TAMPA, Fla. (WFLA) — Strapped inventory is the name of the game as Florida’s housing crisis deepens. While Gov. Ron DeSantis said he believes the demand and pricing for homes in the state was “authentic,” real or not, it doesn’t make homes more affordable.

The 2020 Census showed huge population increases in states like Florida. The higher population and reapportionment process added a U.S. House district to the state. In 2021, migration to Florida continued. Policies by state leadership, focused on freedoms they are fighting to secure for Florida residents during the COVID-19 pandemic, have helped to encourage the influx of new Floridians.

Despite the state’s policies to encourage movement to Florida for businesses and residents alike, the problem of pricing for homes comes down to a simple issue with complicated solutions: there are not enough homes to go around. With continually skyrocketing prices, the problem is that even if a new resident can afford to buy a home, it doesn’t mean there’s one available.

In 2021, Florida saw over 350,000 homes purchased, for a market volume of $177.1 billion.

It was more than $50 billion higher than 2020, according to data from Florida Realtors. Throughout the state, the largest concentration of home purchases was in Tampa. Of the 350,516 homes sold, 55,609 were in Tampa alone, accounting for 16% of all homes sold. The Miami and Orlando areas weren’t far behind, with 53,765 homes sold, and 41,506 homes sold, respectively.

The increase in Florida’s selling volume accompanied a dramatic drop in available home inventory, pushing the dollar values up as availability decreased. In the fourth quarter of 2021, the state’s available single-family homes for sale decreased by 33.7%. Condos and townhomes available dropped even more, down by 57.4%.

While the single-family home inventory shrank, cash sales grew more frequent and median home prices went up, getting to $365,000 across the state, a 19.3% increase compared to the same time period in 2020. Cash sales increased 31.2% compared to 2020, with nearly 26,000 of the quarter’s purchases paid in cash.

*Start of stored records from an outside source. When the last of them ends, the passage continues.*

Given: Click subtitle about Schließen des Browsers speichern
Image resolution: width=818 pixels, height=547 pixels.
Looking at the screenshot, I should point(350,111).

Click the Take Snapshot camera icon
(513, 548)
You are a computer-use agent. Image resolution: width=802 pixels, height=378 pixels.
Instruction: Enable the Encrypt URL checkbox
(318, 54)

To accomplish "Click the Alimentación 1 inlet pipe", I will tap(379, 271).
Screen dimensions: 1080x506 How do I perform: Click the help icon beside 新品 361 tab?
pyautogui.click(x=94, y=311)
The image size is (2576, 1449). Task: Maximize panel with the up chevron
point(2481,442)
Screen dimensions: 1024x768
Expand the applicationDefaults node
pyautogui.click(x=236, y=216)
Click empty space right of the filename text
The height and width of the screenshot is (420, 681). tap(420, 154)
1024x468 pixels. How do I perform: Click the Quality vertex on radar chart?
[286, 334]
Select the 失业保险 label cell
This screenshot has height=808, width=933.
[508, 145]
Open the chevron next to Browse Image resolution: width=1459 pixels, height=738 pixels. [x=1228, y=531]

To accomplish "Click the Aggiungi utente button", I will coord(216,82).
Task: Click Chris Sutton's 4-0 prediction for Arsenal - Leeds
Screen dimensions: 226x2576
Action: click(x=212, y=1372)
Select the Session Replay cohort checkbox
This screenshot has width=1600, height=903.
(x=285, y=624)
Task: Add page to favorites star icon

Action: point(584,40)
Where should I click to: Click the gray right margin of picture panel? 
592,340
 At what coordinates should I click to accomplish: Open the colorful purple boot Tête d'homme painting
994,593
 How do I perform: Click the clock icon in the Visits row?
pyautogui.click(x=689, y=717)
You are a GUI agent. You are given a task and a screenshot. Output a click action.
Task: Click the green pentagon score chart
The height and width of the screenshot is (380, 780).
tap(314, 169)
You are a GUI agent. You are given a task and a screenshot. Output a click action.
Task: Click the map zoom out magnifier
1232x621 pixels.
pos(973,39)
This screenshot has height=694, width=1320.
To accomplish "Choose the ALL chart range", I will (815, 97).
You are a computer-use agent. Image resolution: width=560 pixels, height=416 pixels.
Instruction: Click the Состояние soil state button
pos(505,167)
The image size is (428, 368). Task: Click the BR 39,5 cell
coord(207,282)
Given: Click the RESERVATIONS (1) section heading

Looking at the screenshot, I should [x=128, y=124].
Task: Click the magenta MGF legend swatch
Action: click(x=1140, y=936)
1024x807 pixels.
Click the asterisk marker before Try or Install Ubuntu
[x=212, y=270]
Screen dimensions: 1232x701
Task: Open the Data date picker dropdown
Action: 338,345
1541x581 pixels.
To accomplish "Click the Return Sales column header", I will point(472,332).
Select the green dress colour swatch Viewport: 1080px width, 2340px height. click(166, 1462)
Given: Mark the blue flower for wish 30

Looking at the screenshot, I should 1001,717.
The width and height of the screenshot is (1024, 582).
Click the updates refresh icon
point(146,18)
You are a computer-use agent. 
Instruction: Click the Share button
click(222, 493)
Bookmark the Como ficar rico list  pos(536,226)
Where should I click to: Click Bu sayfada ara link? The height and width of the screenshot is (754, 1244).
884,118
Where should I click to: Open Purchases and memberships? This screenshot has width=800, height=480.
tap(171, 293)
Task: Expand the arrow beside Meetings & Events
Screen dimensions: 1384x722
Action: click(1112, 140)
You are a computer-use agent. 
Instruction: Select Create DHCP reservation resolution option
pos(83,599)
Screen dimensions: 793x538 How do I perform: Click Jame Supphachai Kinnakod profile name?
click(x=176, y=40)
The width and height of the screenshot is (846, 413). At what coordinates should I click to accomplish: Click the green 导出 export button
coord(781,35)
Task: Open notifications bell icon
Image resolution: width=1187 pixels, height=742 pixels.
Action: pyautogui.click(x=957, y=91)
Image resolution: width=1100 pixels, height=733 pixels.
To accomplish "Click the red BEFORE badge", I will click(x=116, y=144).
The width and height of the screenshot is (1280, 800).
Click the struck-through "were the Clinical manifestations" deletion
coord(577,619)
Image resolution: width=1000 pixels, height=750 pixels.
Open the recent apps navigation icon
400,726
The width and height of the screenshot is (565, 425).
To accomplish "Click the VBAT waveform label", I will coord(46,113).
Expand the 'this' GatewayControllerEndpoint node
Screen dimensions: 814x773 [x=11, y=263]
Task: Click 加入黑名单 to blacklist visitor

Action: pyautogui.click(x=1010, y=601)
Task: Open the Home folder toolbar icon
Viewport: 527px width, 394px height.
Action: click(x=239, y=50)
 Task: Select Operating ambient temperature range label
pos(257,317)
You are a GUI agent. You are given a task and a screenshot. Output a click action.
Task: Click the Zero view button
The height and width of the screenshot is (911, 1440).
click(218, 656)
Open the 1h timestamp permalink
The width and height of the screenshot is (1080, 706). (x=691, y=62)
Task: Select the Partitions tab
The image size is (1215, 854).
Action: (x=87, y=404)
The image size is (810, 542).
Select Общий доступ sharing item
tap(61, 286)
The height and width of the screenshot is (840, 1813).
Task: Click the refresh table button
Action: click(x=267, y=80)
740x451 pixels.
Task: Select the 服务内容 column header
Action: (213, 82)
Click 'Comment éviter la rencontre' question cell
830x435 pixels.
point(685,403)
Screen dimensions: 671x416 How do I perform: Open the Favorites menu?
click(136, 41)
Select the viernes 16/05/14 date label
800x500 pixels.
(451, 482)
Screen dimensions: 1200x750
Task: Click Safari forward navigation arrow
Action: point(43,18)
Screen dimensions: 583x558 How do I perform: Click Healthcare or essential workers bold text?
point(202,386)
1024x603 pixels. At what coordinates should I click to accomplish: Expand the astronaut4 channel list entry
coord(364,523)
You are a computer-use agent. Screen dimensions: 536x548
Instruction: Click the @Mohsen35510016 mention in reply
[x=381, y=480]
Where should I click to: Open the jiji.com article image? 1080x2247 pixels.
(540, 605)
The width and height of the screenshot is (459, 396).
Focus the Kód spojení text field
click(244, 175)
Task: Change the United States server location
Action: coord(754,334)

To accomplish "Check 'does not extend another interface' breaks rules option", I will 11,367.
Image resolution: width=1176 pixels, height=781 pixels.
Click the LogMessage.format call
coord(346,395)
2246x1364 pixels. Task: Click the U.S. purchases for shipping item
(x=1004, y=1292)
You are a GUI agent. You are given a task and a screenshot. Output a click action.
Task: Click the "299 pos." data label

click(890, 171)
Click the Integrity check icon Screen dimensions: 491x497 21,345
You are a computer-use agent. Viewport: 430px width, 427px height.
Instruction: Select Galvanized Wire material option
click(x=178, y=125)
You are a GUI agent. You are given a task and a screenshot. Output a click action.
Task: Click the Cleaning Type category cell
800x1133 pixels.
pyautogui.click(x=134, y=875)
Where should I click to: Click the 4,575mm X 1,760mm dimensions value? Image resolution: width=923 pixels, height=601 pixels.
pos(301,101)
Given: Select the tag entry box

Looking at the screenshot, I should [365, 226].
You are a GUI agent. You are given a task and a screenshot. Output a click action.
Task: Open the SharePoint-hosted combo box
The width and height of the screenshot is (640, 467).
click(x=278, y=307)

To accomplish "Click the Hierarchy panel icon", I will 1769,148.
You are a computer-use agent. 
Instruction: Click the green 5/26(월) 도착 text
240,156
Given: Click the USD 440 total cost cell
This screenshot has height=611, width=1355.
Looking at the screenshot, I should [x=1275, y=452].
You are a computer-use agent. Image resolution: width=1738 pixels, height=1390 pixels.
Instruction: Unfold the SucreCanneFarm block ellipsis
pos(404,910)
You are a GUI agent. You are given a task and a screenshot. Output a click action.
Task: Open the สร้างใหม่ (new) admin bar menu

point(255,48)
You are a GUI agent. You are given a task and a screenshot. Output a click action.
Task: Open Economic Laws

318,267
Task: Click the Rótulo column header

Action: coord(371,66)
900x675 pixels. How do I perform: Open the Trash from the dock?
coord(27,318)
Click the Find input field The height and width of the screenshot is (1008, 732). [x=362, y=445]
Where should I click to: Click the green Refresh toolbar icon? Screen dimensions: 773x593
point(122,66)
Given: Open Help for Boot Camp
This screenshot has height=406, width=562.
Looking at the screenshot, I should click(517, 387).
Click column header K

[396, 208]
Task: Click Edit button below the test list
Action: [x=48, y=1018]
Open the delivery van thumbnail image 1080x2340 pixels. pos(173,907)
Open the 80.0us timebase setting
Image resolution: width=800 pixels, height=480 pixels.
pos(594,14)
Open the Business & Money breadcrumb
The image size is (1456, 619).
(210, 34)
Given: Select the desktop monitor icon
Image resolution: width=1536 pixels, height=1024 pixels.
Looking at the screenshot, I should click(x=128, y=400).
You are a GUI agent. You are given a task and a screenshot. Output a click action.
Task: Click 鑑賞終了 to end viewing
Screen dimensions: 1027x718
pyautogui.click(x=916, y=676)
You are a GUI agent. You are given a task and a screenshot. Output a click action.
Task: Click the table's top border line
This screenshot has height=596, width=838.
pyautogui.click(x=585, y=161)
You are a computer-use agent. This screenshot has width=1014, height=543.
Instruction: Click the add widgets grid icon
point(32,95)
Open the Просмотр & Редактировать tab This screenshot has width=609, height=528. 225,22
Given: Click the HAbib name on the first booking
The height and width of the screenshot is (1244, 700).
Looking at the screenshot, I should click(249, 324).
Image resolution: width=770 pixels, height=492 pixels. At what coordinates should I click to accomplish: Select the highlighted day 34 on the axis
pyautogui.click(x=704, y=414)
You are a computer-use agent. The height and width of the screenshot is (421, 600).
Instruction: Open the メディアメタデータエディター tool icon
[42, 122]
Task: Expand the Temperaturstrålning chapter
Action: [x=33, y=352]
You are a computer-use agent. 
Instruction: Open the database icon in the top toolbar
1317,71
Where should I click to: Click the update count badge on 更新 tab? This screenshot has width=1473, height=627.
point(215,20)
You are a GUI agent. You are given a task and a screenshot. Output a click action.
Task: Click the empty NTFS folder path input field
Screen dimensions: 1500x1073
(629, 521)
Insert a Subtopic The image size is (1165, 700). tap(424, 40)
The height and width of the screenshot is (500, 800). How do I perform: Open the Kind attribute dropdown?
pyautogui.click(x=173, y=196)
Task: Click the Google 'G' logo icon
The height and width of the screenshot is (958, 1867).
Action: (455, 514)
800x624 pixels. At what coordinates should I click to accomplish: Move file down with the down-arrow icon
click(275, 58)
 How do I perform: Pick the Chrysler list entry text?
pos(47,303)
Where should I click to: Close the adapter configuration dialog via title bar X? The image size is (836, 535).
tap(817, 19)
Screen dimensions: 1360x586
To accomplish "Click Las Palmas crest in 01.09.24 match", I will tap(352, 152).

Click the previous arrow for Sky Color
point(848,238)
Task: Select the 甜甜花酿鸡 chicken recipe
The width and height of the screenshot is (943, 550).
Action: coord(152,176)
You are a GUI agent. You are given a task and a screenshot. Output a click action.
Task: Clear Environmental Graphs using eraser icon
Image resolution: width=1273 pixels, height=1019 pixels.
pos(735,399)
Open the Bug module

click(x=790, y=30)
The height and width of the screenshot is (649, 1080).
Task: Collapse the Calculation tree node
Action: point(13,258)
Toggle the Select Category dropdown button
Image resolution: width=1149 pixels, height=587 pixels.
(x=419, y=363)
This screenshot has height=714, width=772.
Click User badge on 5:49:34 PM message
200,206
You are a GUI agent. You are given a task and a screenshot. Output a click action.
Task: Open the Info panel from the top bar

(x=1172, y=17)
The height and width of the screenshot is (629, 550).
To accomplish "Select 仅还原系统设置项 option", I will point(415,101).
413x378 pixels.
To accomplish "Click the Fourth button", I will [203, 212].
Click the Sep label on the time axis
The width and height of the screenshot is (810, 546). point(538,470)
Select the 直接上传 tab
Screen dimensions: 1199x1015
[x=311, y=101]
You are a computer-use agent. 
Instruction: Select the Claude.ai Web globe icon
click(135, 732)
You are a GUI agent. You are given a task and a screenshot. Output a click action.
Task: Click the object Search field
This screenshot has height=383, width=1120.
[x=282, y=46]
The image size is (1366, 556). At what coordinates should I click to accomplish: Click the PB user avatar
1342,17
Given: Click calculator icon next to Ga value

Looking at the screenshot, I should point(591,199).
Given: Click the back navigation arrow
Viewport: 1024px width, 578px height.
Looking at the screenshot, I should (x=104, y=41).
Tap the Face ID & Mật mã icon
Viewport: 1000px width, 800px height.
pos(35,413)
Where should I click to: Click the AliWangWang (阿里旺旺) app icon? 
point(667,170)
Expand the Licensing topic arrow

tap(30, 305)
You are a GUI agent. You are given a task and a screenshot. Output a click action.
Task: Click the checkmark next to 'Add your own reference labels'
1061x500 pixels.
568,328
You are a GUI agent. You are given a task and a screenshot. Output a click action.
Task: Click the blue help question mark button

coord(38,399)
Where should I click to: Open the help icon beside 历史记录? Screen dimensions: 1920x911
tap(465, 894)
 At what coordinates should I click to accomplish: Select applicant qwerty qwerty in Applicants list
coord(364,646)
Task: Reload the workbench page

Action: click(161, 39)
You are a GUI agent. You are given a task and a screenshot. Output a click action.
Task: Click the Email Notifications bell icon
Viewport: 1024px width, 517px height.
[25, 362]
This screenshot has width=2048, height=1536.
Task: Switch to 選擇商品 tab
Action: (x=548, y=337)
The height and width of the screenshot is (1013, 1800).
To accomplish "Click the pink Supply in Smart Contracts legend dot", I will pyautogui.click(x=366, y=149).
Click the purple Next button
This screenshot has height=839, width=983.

In the Tampa Bay area, the highest home values were in the Sarasota and Tampa metro areas. On a month-by-month level, prices peaked in December for the quarter, when homes reached a median sale price of $362,250 in Tampa metro and $450,000 in the Sarasota metro.

An analysis by Redfin, a real estate company, showed that as of the end of Q3 2021, 25% of homes bought in Tampa were purchased by investors, not residents. From the second quarter of 2020 fiscal year, the number of investor-purchased homes spiked, going from 12% in Q2 to the 25% shown in recent data.

The number of sales in Tampa and Sarasota had both increased by over 20% compared to 2020. However, the most expensive metro in the state for December 2021 was Naples, where median home sales hit $730,000, a 25% jump compared to the year before. In addition to higher prices and lower inventory, the real estate data for Florida showed more people simply paid the listed price for a home instead of negotiating on cost, underscoring the high demand and fast-paced market. Median time-to-sale also shrank, from 20 days in 2020 to 12 days in 2021 for Q4.

The difference in pace was even more dramatic when taken year-to-year for all of 2020 and 2021. Homes sold in 12 days in 2021, compared to 31 days in 2020. Still, even on a yearly basis, the 33.7% drop in active listings, and a monthly supply drop of 44.4% puts the housing crisis into stark view.

As of July 2021, the U.S. Census Bureau reported an estimated migration of 220,890 new Florida residents, coming just from other states. From the same data set, the Census reported more migrations than births in the state. As of July, only 210,305 babies were born in 2021, a roughly fourfold increase from 2020.

In addition to Census data, the State of Florida’s official population estimate forecasted 849 new residents to arrive in Florida per day through April 2026. To put that in perspective, the state described the population boom as “analogous to adding a city about the size of Orlando every year.” Florida’s government expects the state population to be over 22 million by the end of 2022.

The big increase in population was not matched by a big increase in housing construction or development, whether for rent or purchase. Making Florida the place to move, state policies did not directly address housing availability, while mortgage interest rates increase across the country. As a result, the 2022 housing outlook is not improving, causing city and county governments to seek solutions to the ongoing housing crisis.